The government expects that around 84,000 mixed-sex couples will apply to form civil partnerships in 2020.

Such changes in legislation do vicariously affect the workplace as both Marriage and Civil partnership are some of the nine protected characteristics listed under the Equality Act 2010.

Under the Equality Act 2010, the protected characteristic of marriage and civil partnership does not cover:

  • people living together as a couple (also known as cohabiting) who are not married or registered civil partners;

  • individuals who are engaged to be married, who are intending to marry or enter into a civil partnership;

  • people whose civil partnership has been dissolved;

  • divorced people;

  • widows or widowers;

  • single people.

Within the workplace, this means that where two employees are married, or are in a civil partnership, they both have a protected characteristic.

Section 10 of the Equality Act 2010 makes harassment, victimisation and direct or indirect discrimination against a person based on their marriage or civil partnership to be unlawful.

The three types of discrimination within the protected characteristic of marriage and civil partnership under the Equality Act 2010 are:

  • Ordinary direct discrimination;

  • Indirect discrimination;

  • Victimisation.

Under the Equality Act, the two other types of direct discrimination do not apply under the protected characteristic of marriage and civil partnership.

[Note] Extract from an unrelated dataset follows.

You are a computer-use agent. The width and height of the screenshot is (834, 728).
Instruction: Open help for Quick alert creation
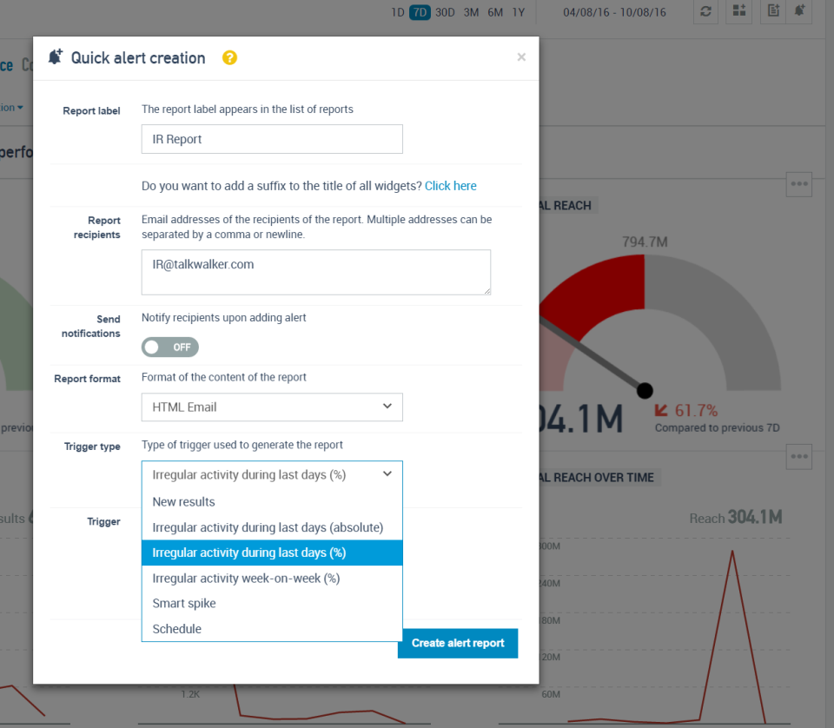click(x=229, y=57)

These are:

  • direct discrimination by association – so, an employee cannot claim discrimination because they are associated with someone, such as a friend, family member or colleague who is married or a civil partner;

  • direct discrimination by perception – so, an employee cannot claim discrimination because they are perceived to be married or a civil partner.

However, these types of direct discrimination might apply if the discrimination crosses over into other protected characteristics such as sex or sexual orientation, or may raise human rights issues.

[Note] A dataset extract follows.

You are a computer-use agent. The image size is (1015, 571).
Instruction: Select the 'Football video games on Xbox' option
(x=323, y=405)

Discrimination against men because of their marriage or civil partnership is just as unlawful as discrimination against women because of their marriage or civil partnership. Also, it is no defence for the alleged discriminator to say they themselves are married or a civil partner, or that their actions were because of their religious or other beliefs.

It is unlawful for an employer to dismiss an employee because they are married or a civil partner, or to take action against them as a vicarious act just because their spouse or partner is being disciplined or even dismissed.

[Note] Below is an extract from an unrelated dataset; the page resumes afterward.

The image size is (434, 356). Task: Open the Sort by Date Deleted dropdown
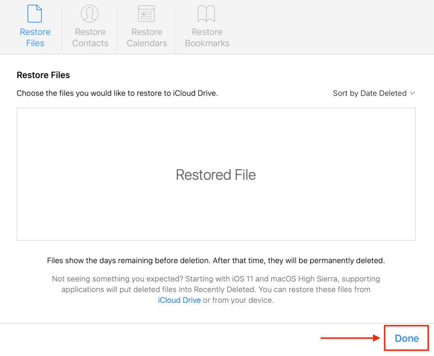point(374,93)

This protected characteristic “will cover any formal union of a man and a woman which is legally recognised in the UK as a marriage”.

Marriage to same-sex partners would also be covered. A civil partnership is one that is registered under the Civil Partnership Act 2004, including those registered outside the UK, for both same-sex and mixed-sex couples.

In the case of Dunn v Institute of Cemetery and Crematorium management, the Employment Appeal Tribunal (EAT) found that treating an employee less favourably because of the identity of his/her spouse could constitute marriage discrimination.

The EAT confirmed that there was conflicting case law on the matter but followed the case outcome of Chief Constable of the Bedfordshire Constabulary v Graham. In that case, a female inspector’s appointment to a position in the division commanded by her husband, a chief superintendent, was rescinded because the Constabulary deemed that she would not be a competent and compellable witness against her husband in any criminal proceedings. It was held that the treatment of the inspector was less favourable on account of a “marriage-specific” reason i.e. a reason specific to that marriage. As a consequence, she was successful in her direct marriage discrimination claim.

Employers should also be mindful that employers can be liable for the actions of their employees, and as such appropriate training and resources should be implemented to ensure the presentation of discrimination, harassment or victimisation towards anyone with a protected characteristic.

It is always best practice to ensure the organisation has a zero tolerance policy around bullying and harassment, has a policy on equality, diversity and inclusion which all employees are aware of and also implements regularly training to employees in this area.